Antibody-Directed Immuno-Conjugates (ADCs)


ADCs are a relatively new class of anti-tumor agents that combines tumor-selective monoclonal antibodies, or fragments thereof, linked to protein molecules for selectively delivering potent toxins to tumor cells. Unlike chemotherapy, ADCs are designed to identify and primarily kill only the cancer cells and spare healthy cells by combining the unique targeting capabilities of monoclonal antibodies with the cancer-killing ability of cytotoxic drugs.

Conventional chemotherapy aims to eliminate fast-growing tumor cells. It can, however, also harm healthy, growing cells, which causes adverse side effects. In contrast, ADCs can increase the efficacy of therapy and reduce systemic toxicity, often seen with small-molecule drugs. The focused delivery of the cytotoxic agent to tumor cells is designed to maximize the anti-tumor effect and cause quick cell death while minimizing damage to surrounding healthy tissue.

Clinical applications are rapidly accelerating thanks to improved technology and more refined targeting capabilities.

Advancing a New Series of ADCs

Istari Oncology’s second technology platform consists of a series of ADCs for a variety of oncology targets. These select, highly specific, monoclonal antibodies are presently conjugated with PE-38 toxin to maximize the killing effect.

We believe our platform overcomes some of the challenges associated with other ADCs because it is based on genetic linkage, which provides more stability than chemical linkers, making it is easier to manufacture. The FDA granted our ADC conjugate, D2C7-IT, Orphan Drug designation in 2016.

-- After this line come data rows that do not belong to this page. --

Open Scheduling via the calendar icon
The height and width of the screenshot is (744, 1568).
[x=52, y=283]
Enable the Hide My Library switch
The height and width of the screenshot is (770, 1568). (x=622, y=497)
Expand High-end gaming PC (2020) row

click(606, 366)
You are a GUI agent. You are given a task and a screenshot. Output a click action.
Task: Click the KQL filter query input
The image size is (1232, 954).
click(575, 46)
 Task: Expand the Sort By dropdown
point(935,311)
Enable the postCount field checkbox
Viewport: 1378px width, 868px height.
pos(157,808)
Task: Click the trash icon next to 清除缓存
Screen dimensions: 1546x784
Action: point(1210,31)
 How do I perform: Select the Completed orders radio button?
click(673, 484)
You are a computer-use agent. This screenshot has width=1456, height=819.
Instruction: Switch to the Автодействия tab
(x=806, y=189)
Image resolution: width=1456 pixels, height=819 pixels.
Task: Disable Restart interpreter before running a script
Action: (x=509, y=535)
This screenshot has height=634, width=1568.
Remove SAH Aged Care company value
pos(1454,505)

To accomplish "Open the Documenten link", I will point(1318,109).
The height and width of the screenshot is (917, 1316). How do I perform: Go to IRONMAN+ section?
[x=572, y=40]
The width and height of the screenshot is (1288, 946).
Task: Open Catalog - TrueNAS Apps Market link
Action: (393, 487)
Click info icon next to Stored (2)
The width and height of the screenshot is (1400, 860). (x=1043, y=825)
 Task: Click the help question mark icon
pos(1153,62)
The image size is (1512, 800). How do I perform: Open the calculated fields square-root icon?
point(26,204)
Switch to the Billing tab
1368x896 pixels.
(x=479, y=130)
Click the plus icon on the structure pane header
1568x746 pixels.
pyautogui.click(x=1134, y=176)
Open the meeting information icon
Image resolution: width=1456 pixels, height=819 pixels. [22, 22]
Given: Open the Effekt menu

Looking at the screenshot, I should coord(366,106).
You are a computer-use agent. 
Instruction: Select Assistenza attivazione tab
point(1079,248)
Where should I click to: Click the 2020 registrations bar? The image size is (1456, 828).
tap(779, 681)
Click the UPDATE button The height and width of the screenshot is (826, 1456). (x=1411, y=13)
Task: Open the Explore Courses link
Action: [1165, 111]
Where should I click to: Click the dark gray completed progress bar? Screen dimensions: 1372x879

Beyond the various PE-38 toxins, our technology could be linked with other therapeutic agents for different targets. Toxins used in construction of immunotoxins are typically derived from bacteria, fungi, and plants. These agents and linkers potentially provide another platform for additional pipeline therapeutics. Possible tumor targets include solid, nonlymphoid tumors.